Work order → Rewrite the records from the line containing "I want to click" through the end of the records, replacing "Describe" with "Identify" and leaving everything else unchanged. Omit the pictures from your answer.

Collected data entries:
■ ■ ■ ■ ■ ■ ■
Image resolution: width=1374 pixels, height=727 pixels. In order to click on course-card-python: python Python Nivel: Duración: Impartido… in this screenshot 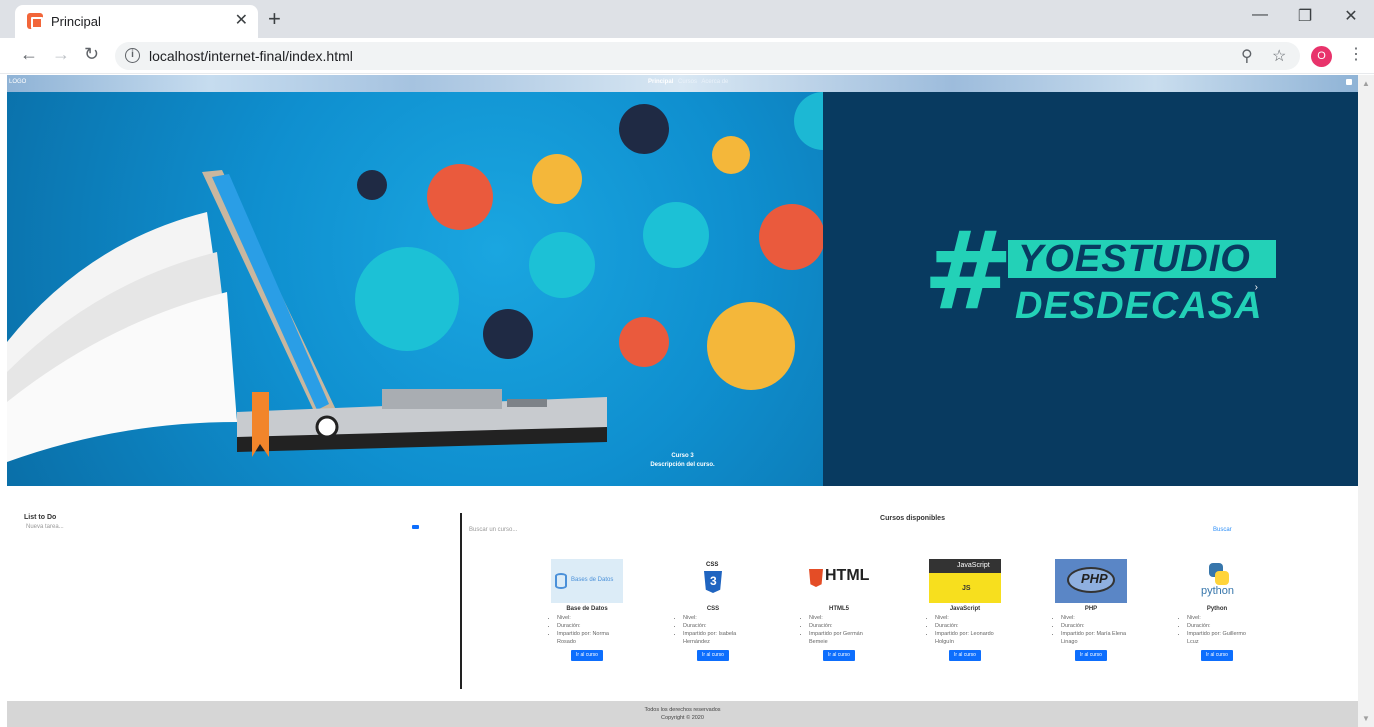, I will do `click(1217, 610)`.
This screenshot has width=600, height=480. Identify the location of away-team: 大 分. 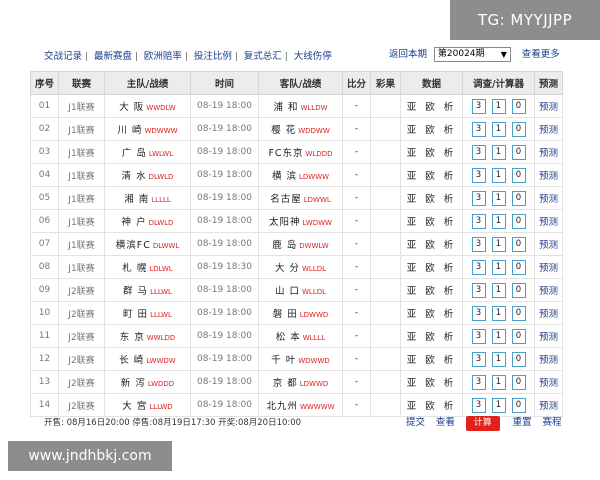
(288, 268).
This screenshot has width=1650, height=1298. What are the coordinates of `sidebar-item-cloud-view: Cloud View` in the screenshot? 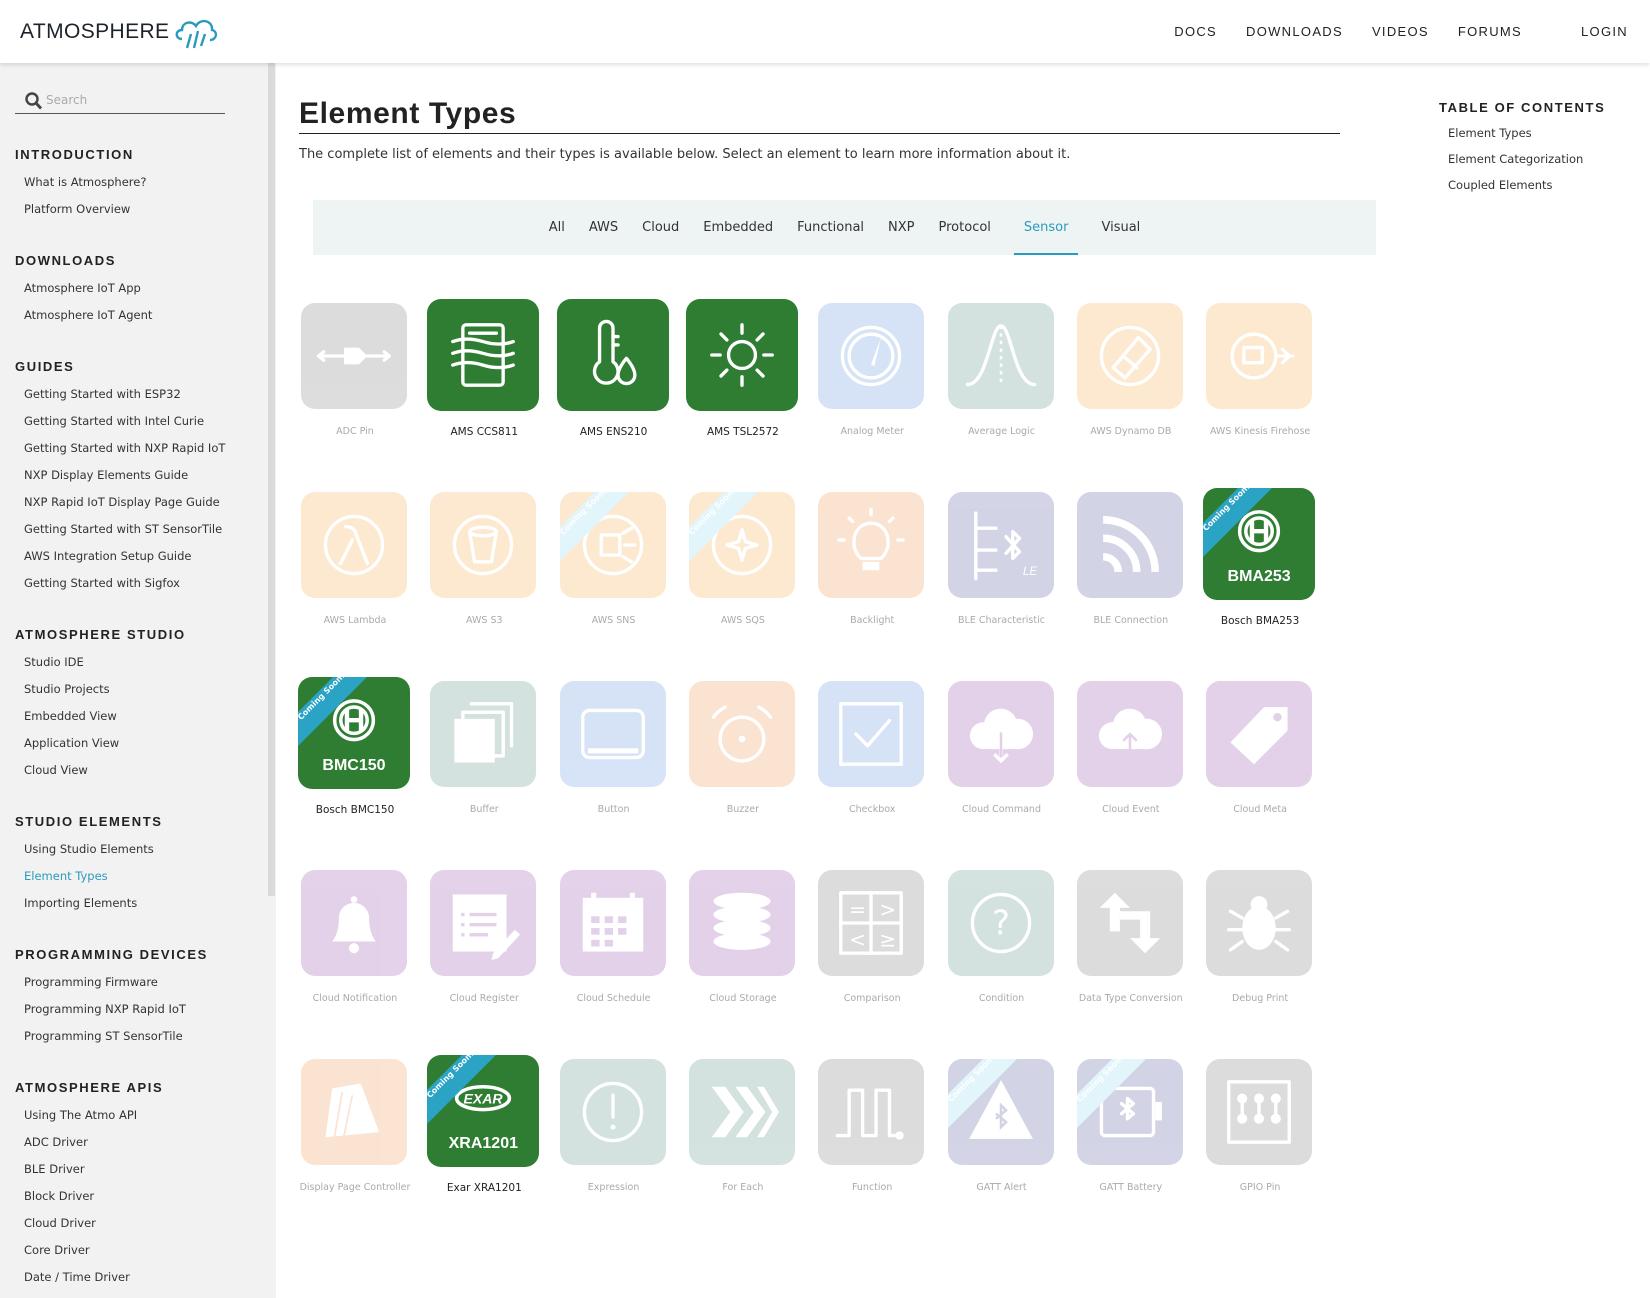 It's located at (56, 770).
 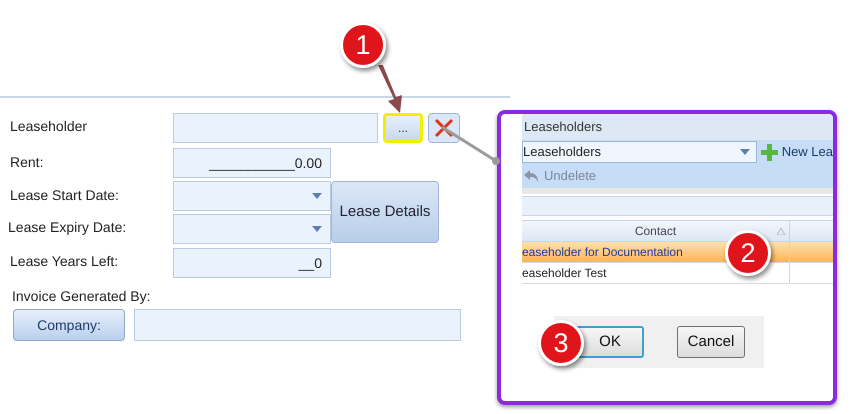 I want to click on field-label: Rent:, so click(x=27, y=162).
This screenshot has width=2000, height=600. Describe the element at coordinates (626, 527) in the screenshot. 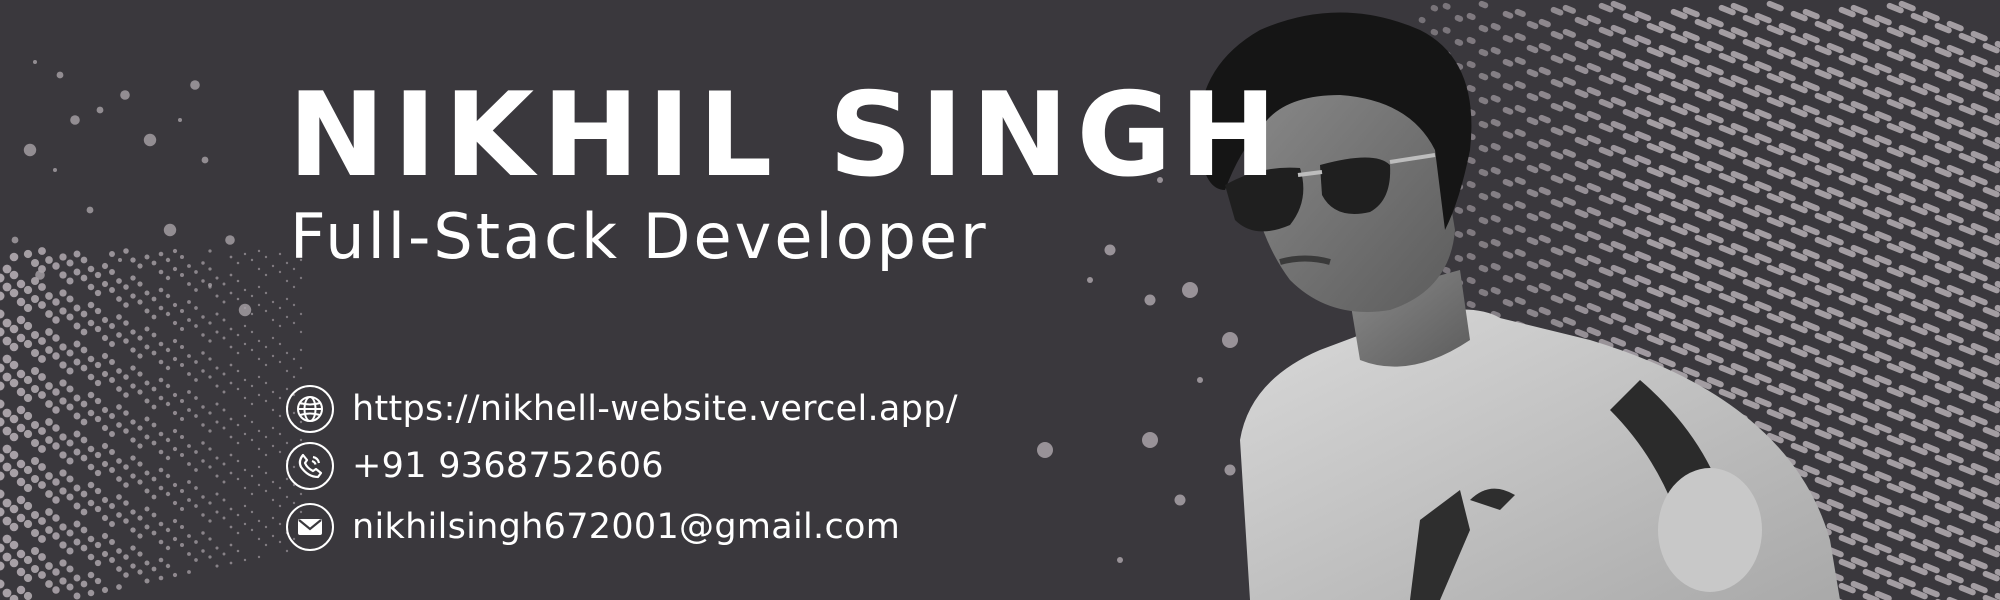

I see `email-address: nikhilsingh672001@gmail.com` at that location.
■ ■ ■ ■ ■ ■ ■
Exercise result →
  I want to click on field-label: Rent:, so click(x=27, y=162).
This screenshot has width=2000, height=600. Identify the element at coordinates (626, 527) in the screenshot. 

I see `email-address: nikhilsingh672001@gmail.com` at that location.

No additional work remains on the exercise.